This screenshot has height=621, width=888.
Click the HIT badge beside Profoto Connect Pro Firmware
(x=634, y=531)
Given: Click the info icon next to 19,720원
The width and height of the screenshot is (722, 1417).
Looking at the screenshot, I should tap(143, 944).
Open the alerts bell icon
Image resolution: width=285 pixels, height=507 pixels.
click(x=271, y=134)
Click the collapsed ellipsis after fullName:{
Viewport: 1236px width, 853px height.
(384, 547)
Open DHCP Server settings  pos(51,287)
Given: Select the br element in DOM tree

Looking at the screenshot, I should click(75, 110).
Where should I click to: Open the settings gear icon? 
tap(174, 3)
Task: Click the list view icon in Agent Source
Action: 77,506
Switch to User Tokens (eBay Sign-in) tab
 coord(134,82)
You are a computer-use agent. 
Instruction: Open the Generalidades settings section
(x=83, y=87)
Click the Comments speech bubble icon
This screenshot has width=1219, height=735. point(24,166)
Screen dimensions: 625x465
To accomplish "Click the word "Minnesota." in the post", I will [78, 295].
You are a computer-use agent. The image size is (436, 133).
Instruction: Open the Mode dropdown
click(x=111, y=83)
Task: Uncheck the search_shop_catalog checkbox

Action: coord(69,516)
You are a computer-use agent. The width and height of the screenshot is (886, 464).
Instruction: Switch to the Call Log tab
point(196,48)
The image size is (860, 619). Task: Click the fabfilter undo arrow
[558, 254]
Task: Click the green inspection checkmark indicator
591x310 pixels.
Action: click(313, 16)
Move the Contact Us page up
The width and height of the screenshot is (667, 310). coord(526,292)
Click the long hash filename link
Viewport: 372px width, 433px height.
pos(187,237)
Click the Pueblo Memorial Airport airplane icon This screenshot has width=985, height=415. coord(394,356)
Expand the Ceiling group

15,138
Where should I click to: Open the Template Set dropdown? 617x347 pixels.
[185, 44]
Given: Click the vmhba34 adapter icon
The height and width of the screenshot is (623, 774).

_ _ _ _ _

#### TRY IT
A full, exact repeat of the entries above is required.

#### EXPECTED OUTPUT
This screenshot has height=621, width=888.
Click the HIT badge beside Profoto Connect Pro Firmware
(x=634, y=531)
Given: Click the info icon next to 19,720원
The width and height of the screenshot is (722, 1417).
Looking at the screenshot, I should tap(143, 944).
Open the alerts bell icon
Image resolution: width=285 pixels, height=507 pixels.
click(x=271, y=134)
Click the collapsed ellipsis after fullName:{
Viewport: 1236px width, 853px height.
(384, 547)
Open DHCP Server settings  pos(51,287)
Given: Select the br element in DOM tree

Looking at the screenshot, I should click(75, 110).
Where should I click to: Open the settings gear icon? 
tap(174, 3)
Task: Click the list view icon in Agent Source
Action: 77,506
Switch to User Tokens (eBay Sign-in) tab
 coord(134,82)
You are a computer-use agent. 
Instruction: Open the Generalidades settings section
(x=83, y=87)
Click the Comments speech bubble icon
This screenshot has width=1219, height=735. point(24,166)
Screen dimensions: 625x465
To accomplish "Click the word "Minnesota." in the post", I will [78, 295].
You are a computer-use agent. The image size is (436, 133).
Instruction: Open the Mode dropdown
click(x=111, y=83)
Task: Uncheck the search_shop_catalog checkbox

Action: coord(69,516)
You are a computer-use agent. The width and height of the screenshot is (886, 464).
Instruction: Switch to the Call Log tab
point(196,48)
The image size is (860, 619). Task: Click the fabfilter undo arrow
[558, 254]
Task: Click the green inspection checkmark indicator
591x310 pixels.
Action: click(313, 16)
Move the Contact Us page up
The width and height of the screenshot is (667, 310). coord(526,292)
Click the long hash filename link
Viewport: 372px width, 433px height.
pos(187,237)
Click the Pueblo Memorial Airport airplane icon This screenshot has width=985, height=415. coord(394,356)
Expand the Ceiling group

15,138
Where should I click to: Open the Template Set dropdown? 617x347 pixels.
[185, 44]
Given: Click the vmhba34 adapter icon
The height and width of the screenshot is (623, 774).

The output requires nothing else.